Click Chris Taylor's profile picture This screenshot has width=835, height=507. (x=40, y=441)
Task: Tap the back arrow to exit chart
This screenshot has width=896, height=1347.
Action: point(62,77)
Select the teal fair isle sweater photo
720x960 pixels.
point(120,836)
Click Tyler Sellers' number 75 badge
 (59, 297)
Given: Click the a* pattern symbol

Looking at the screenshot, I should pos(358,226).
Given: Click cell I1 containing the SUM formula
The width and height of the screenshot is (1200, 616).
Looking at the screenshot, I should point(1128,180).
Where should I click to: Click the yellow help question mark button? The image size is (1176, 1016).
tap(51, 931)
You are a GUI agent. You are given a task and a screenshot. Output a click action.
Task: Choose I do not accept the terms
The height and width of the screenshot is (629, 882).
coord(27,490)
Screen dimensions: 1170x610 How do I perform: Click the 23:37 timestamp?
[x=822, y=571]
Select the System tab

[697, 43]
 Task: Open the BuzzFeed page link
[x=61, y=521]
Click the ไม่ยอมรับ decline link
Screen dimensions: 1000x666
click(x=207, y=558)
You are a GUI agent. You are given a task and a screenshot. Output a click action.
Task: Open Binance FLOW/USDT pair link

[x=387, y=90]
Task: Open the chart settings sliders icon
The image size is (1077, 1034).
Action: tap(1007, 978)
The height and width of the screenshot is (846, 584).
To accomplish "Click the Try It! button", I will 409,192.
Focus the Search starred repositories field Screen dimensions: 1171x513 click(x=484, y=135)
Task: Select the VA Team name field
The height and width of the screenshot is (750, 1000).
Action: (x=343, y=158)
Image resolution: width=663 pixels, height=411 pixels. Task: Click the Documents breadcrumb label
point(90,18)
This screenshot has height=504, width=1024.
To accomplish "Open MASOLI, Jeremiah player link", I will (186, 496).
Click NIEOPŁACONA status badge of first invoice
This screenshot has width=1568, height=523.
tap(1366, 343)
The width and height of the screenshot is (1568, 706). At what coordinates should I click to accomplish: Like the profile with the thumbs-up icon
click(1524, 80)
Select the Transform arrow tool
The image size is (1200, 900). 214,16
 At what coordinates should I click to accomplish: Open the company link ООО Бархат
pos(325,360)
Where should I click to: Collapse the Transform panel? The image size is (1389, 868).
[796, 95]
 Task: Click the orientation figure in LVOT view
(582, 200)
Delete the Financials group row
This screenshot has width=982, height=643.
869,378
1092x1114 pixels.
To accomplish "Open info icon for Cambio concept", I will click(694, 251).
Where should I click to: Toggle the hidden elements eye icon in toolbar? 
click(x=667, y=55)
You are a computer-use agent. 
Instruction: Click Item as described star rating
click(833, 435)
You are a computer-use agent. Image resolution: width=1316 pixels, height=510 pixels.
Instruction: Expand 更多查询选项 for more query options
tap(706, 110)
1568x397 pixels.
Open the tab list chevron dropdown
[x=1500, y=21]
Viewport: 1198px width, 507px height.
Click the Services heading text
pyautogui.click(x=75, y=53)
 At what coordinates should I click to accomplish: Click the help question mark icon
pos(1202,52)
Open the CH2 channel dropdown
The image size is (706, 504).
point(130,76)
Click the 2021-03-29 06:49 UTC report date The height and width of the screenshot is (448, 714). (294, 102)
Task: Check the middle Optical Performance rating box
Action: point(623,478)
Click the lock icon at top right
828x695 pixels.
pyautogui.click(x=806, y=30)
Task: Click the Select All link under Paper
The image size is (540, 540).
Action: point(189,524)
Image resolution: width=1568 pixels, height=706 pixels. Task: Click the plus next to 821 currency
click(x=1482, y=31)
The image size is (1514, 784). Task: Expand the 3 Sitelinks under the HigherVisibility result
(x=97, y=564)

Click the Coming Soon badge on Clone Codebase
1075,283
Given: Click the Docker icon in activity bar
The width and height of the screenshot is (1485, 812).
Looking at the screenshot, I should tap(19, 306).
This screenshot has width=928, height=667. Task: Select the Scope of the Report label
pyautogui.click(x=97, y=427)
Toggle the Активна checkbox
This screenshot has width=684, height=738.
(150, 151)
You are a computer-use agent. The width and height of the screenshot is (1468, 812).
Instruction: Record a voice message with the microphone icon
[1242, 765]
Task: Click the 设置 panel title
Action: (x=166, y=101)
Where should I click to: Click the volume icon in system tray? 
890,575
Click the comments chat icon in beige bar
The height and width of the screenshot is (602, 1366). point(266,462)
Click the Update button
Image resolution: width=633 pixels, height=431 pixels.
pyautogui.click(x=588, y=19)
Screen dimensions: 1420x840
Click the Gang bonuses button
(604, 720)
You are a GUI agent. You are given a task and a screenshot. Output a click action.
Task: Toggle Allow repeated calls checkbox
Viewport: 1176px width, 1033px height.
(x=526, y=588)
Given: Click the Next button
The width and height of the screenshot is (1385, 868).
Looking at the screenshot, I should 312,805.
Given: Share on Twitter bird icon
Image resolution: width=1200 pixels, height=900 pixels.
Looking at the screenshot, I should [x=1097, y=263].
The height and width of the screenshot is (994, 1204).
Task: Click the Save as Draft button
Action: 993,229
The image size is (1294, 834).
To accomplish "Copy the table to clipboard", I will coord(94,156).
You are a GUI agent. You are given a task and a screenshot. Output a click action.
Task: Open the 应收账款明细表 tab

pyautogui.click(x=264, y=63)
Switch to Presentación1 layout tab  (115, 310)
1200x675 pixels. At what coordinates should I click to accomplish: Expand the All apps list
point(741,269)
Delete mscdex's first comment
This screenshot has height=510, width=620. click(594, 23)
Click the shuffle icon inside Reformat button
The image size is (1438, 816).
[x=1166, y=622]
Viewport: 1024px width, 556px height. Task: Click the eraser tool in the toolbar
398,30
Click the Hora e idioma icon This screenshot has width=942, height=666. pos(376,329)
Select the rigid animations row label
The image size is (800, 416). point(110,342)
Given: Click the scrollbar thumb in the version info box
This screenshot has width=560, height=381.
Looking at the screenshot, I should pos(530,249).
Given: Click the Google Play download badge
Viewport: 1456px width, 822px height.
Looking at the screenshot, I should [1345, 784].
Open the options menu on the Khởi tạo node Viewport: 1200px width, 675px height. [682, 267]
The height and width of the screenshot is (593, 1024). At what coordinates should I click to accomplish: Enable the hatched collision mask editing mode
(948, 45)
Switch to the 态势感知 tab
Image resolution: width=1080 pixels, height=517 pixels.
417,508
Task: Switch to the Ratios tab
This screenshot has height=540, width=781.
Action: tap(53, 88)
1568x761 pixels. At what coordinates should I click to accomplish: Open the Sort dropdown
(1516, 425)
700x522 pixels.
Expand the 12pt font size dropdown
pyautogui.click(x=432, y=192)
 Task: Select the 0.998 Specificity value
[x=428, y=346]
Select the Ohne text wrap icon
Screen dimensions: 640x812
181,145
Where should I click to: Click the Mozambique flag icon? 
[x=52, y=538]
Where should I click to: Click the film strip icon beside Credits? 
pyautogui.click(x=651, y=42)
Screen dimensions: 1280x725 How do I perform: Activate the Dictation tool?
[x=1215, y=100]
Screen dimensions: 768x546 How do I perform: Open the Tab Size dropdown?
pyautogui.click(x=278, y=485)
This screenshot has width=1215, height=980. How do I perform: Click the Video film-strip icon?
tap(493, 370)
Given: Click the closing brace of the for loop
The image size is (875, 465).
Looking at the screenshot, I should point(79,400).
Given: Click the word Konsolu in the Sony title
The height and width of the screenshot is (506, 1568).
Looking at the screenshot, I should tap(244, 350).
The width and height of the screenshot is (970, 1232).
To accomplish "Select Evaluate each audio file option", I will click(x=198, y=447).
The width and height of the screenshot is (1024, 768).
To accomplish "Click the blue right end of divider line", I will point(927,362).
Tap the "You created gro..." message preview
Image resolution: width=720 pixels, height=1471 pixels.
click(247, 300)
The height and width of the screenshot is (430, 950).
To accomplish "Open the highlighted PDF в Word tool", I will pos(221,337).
○ ○ ○
Show every line in the records above that contains the word "info".

● Solution for this exercise
To accomplish "Open info icon for Cambio concept", I will click(694, 251).
Given: Click the scrollbar thumb in the version info box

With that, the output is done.